I did a little bit of learning while at my mom’s house where I spent an afternoon reviewing my hiragana and katakana flash cards where I felt like I was being defeated by the language. I would quiz myself and make some gains, do it again, and then I would forget the ones I had remembered previously. There was no perceivable progress and I was frustrated.

Frustrated by my lack of focus and lack of consistency in my life at that point. Frustrated that my Japanese study books were stored and questioned if I should have kept them out. Worrying that I was going to lose all my progress. It was a downward spiral. When I was studying my life was still in chaos and I think it showed in my studying. My perfectionism was coming on strong instead of being willing to learn, to fail, and to keep practicing.

Once we closed, June was basically a month of hauling cubes, cleaning, and finding our life once again. But in July I began to feel the lack of habits getting to me. I had a place to work, but instead, I was prioritizing sewing, knitting, and recording the process for Instagram and the blog. Although those are productive, not having that sense of order and balance was irking me. I was pleased with how balanced I was in the spring, I was working on, creating, learning, and progressing. Instead of letting myself get bummed out, I needed to keep fighting to reclaim those habits. I’m so excited about this new home and the space it has to pursue the things I want to do. I needed to accept that this chaos was temporary and discover a new plan.

To get started I’ve been blocking out activities for focus. Laundry on one day where I balance with knitting. If I sew I tend to do it all on one day where I can stay in my sewing studio. Cleaning in the morning, and my personal projects in the afternoon. I’ve been challenging myself to be in the moment and let things be out of my control. If I forget to workout, or read my Bible, instead of making myself feel bad I’ve shifted my perspective to looking forward to tomorrow and the ability to do better.
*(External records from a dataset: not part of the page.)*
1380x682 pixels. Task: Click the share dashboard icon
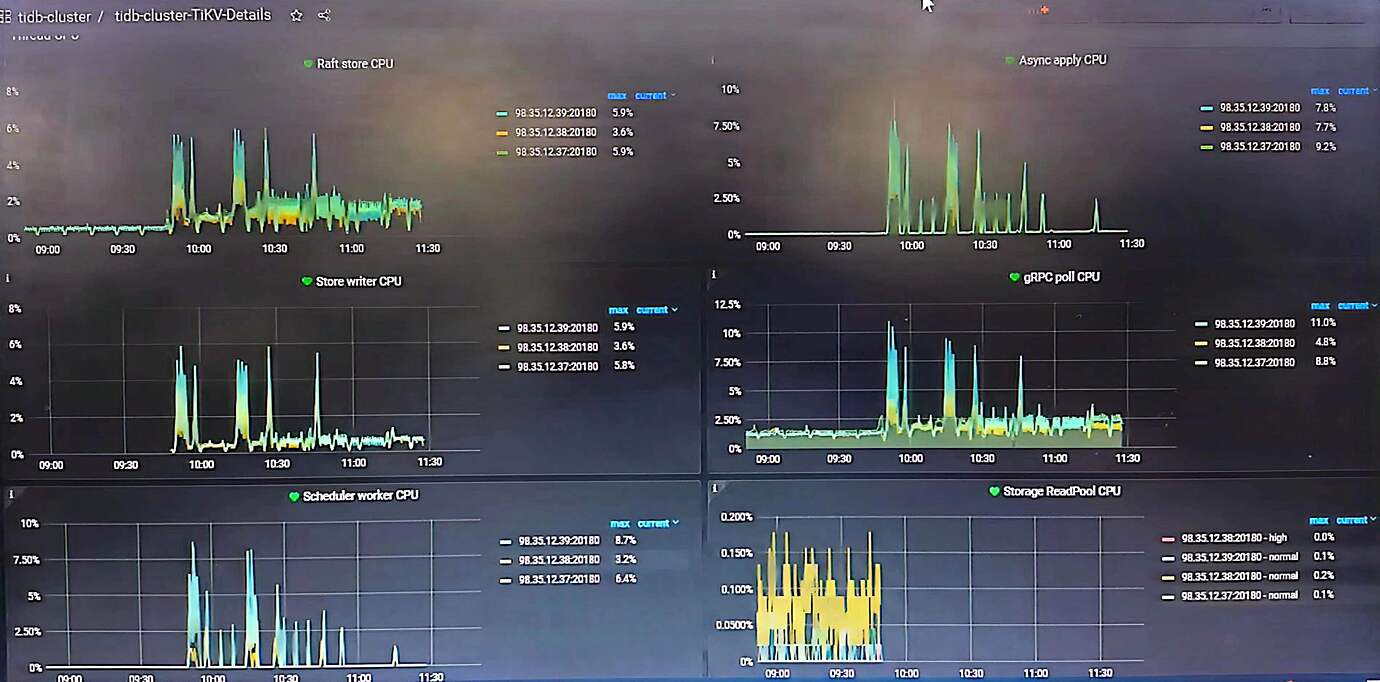(325, 16)
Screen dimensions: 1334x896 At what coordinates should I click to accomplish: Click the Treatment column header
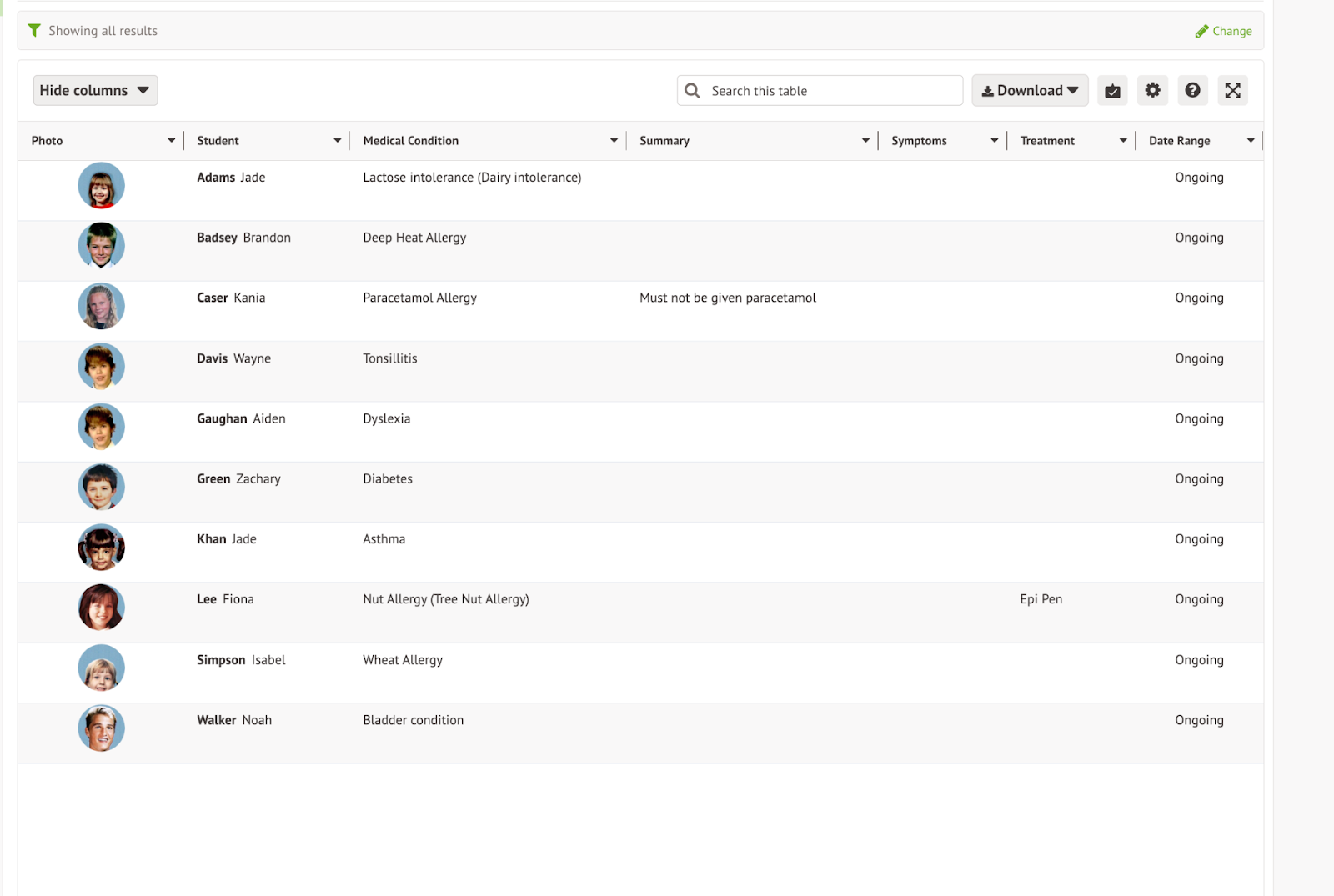[1047, 141]
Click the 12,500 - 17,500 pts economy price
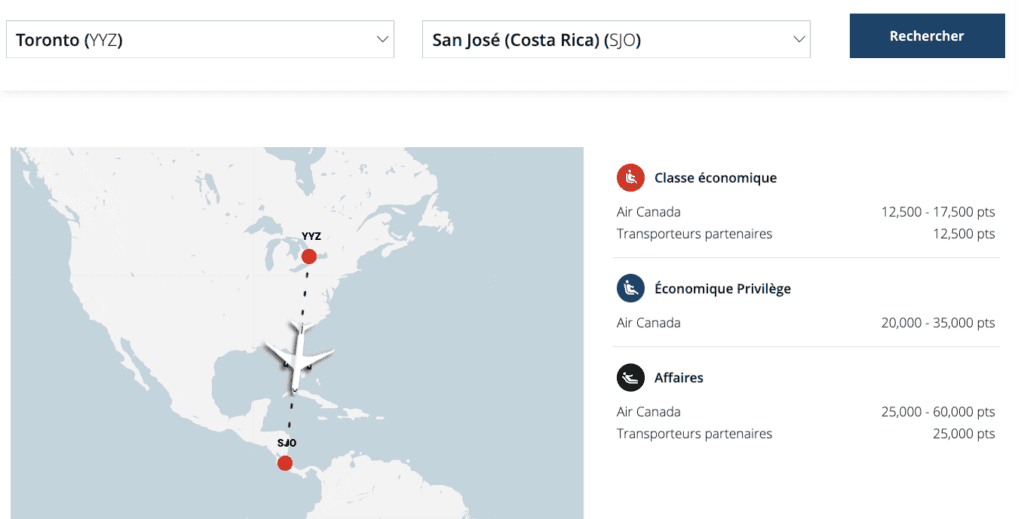The height and width of the screenshot is (519, 1024). point(938,212)
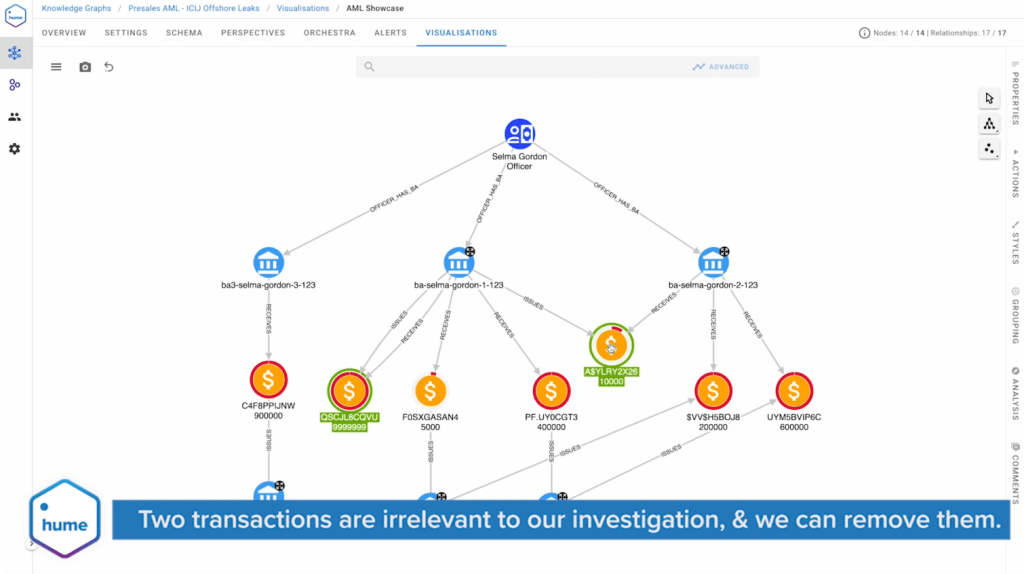
Task: Select the QSCJL8CQVU transaction node
Action: click(349, 390)
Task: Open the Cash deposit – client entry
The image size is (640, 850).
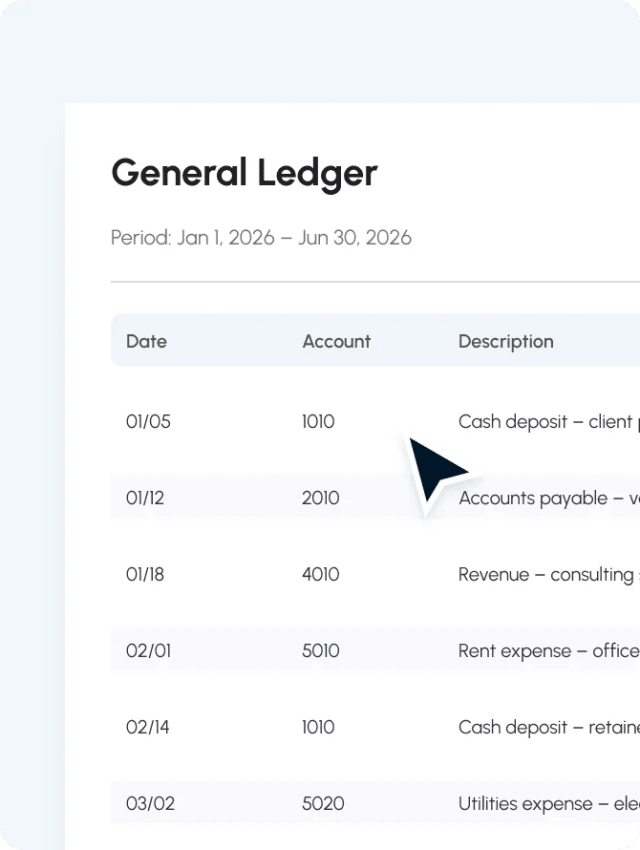Action: (x=549, y=422)
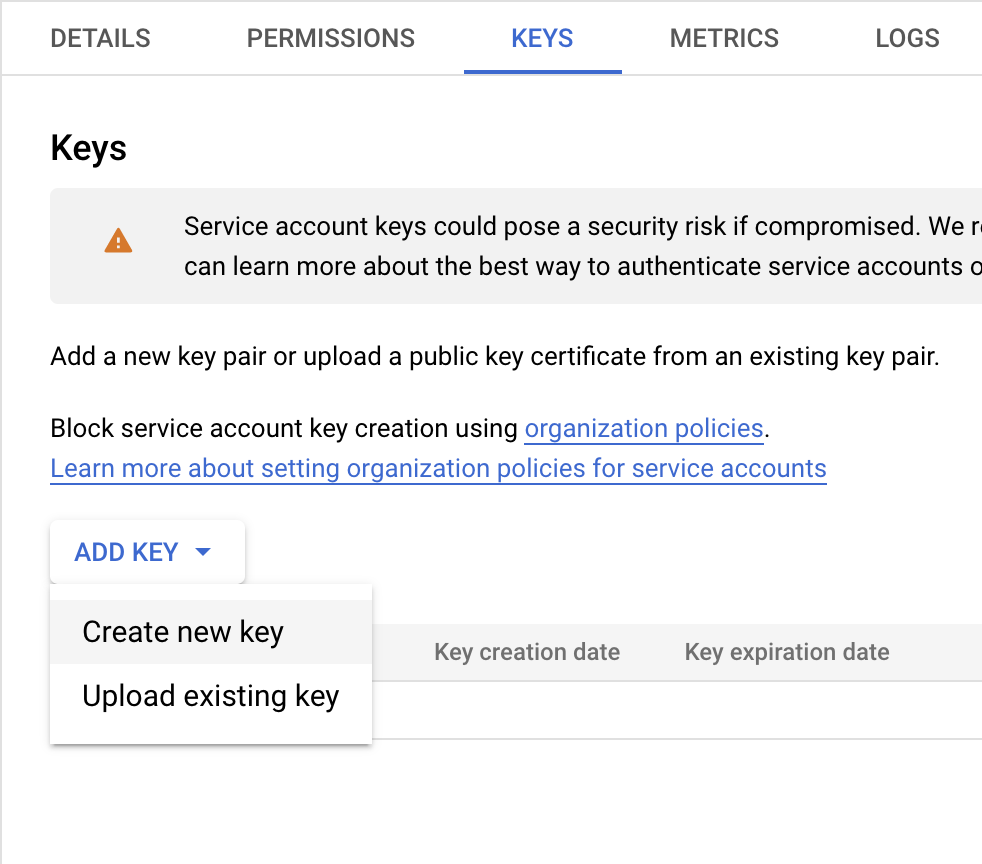
Task: Switch to the DETAILS tab
Action: tap(100, 38)
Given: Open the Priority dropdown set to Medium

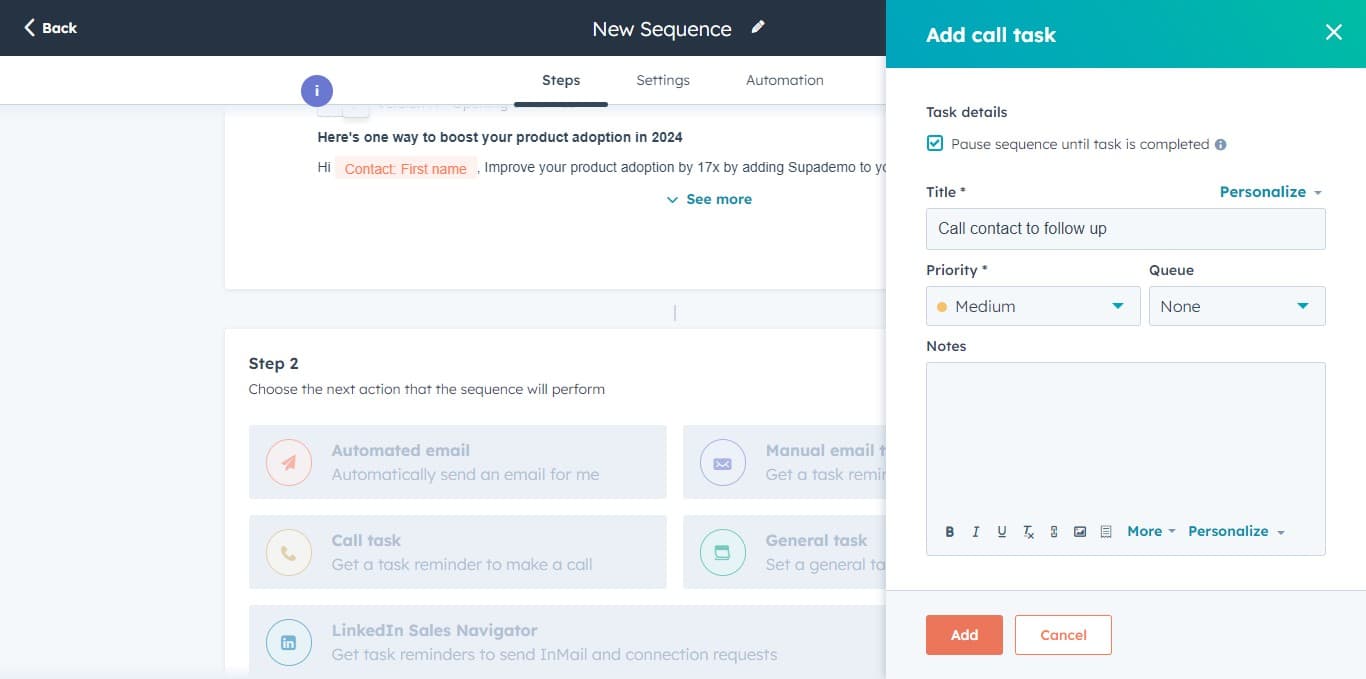Looking at the screenshot, I should click(1032, 306).
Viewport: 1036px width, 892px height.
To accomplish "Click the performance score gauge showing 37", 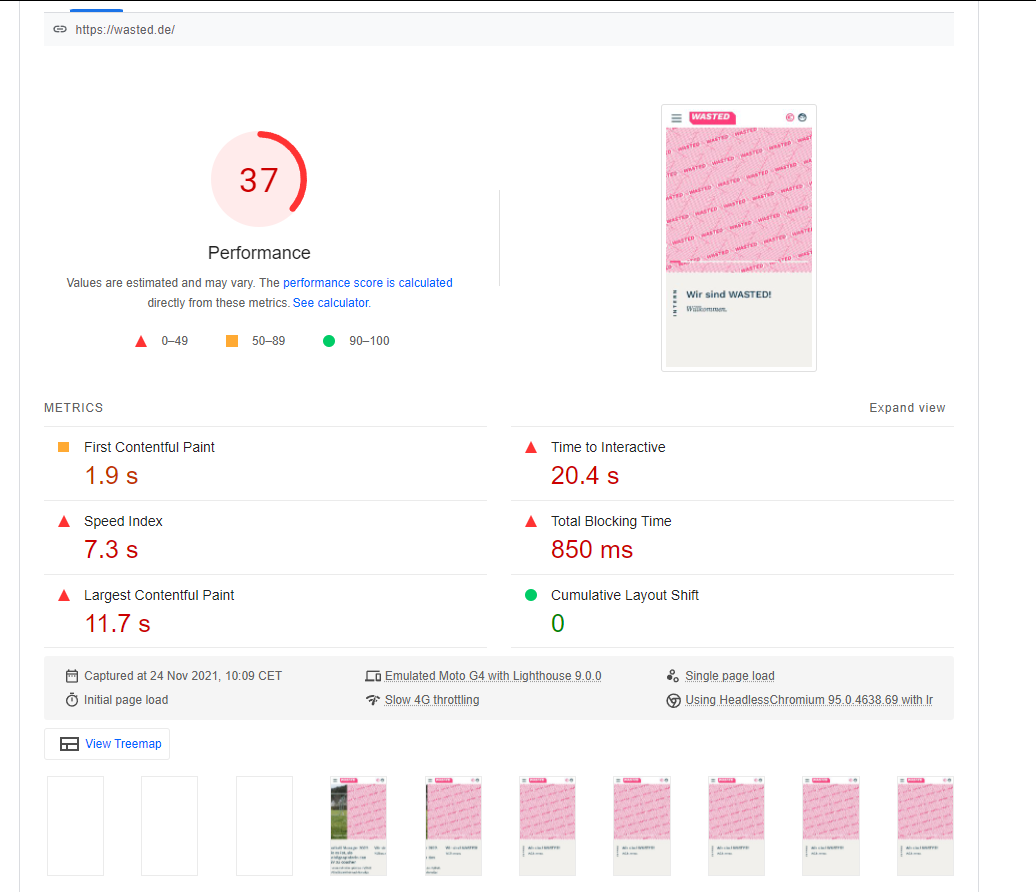I will [x=259, y=180].
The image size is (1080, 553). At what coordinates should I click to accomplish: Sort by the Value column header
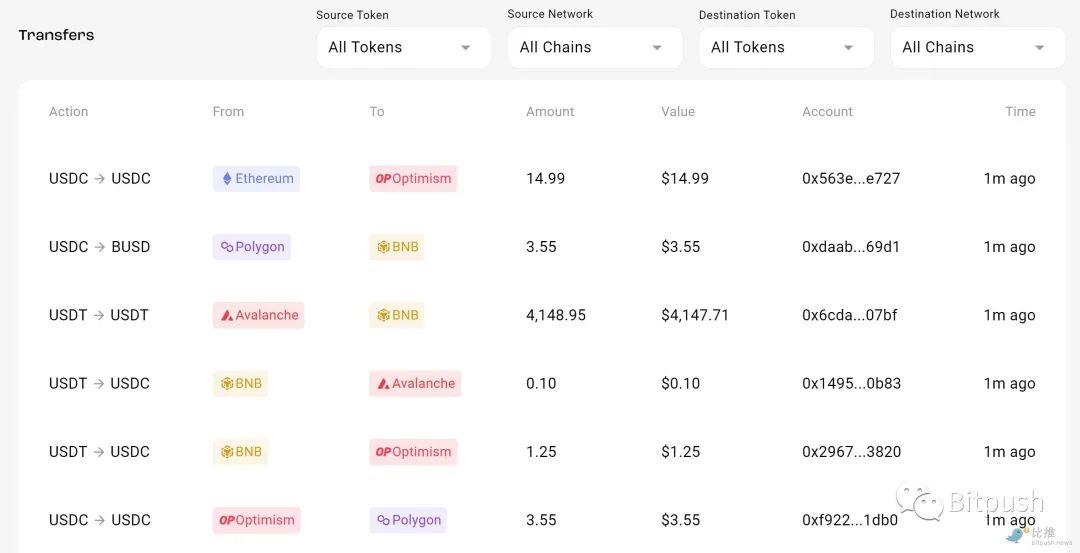tap(678, 112)
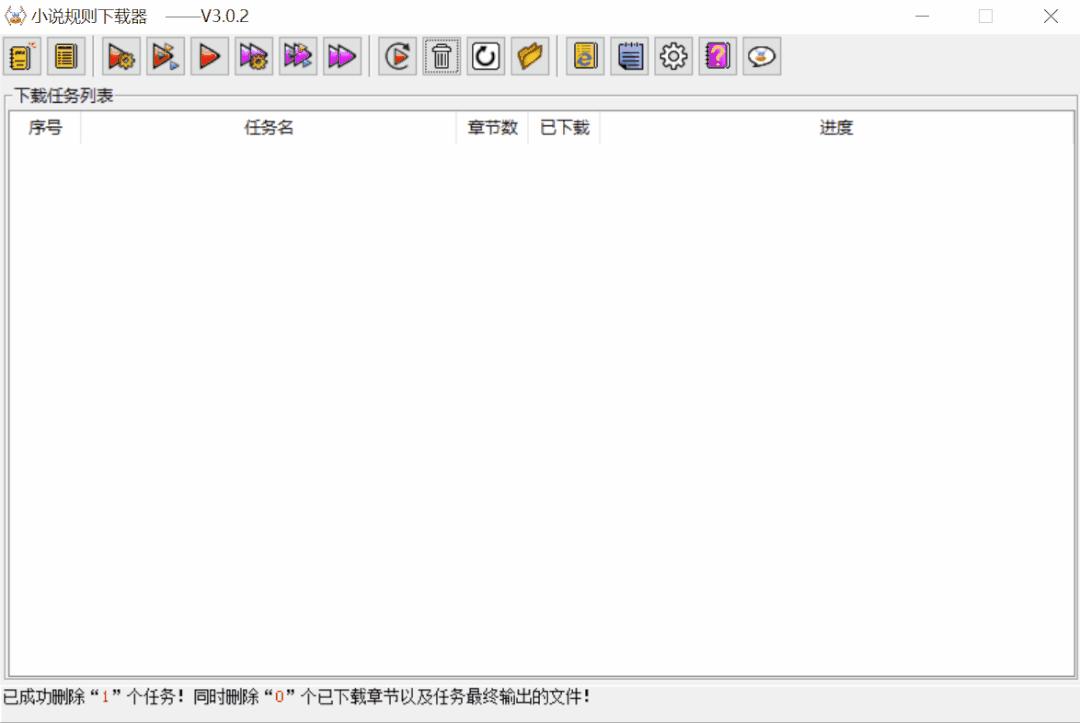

But what about my Japanese language learning? This idea came to me randomly. I was watching a video that had to do with K-pop and the person was saying she was also learning Korean through Duolingo. Well, I remember Duolingo. It was an option I tried before and got tired of. I questioned whether I would actually learn Japanese to the level I would like and if it was a gimmick. Feeling like I needed to break up my studying routine, something to jump-start my drive and get me motivated again, I decided to re-download the app. This time I mixed up my plan though – I signed up for Korean lessons and picked up my Japanese progress from 2022.

So yeah, I’m learning both now. This probably sounds insane but I watch so much K-pop content on YouTube, particularly the SKZ Code episodes. I listen to K-pop most of the time, and I like K-dramas. While watching M*A*S*H, I realized that they were actually speaking Korean and that I was picking it up because I was already learning Korean by exposure to Korean content. So why not start the process officially?

My plan is to practice on Duolingo and then pick up actual learning books because I have learned in the past year that Duolingo is a tool to practice with but it does not replace other resources and taking the initiative to study. Duolingo has its limitations but it also has one good feature – reminders! And pre-made lessons which are such an amazing thing when you are feeling stuck. This has been the jumpstart I’ve needed for Japanese. I’ve been getting into a habit again!

The last thing that I’ve added to my learning routine is watching Haikyu, a Japanese anime about high school volleyball. It is epic! I’ve been watching it with subtitles and getting immersed in the language like I have been able to do with K-dramas. I’m so encouraged by my enjoyment of Haikyu because I would love to find more anime shows to watch.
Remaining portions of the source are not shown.